Exercise directions: State how many lines in the items below contain the string "Where", with case counting, and reply with only that number.
Top of The input
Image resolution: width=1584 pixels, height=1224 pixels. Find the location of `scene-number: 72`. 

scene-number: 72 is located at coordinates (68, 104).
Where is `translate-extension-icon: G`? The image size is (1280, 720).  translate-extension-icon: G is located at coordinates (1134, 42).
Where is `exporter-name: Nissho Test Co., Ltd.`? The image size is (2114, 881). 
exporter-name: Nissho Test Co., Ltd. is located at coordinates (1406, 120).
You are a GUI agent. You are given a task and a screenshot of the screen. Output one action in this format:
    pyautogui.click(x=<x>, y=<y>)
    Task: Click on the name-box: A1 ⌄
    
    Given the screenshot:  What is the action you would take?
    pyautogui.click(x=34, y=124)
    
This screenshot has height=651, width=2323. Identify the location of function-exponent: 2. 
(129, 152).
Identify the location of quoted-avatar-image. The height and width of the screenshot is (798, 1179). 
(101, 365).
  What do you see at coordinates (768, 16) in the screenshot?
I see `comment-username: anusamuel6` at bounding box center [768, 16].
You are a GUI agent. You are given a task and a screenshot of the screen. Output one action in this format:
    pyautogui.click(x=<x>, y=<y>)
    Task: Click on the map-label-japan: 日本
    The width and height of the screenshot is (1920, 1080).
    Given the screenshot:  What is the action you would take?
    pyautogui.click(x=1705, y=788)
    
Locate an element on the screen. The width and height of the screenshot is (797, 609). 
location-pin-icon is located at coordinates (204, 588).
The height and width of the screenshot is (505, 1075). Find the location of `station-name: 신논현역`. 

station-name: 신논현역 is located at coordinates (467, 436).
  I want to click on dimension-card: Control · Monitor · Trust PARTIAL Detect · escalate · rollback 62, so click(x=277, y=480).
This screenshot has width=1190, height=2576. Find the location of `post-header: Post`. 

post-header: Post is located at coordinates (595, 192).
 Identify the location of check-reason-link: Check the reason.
Bottom of The input
Answer section: 2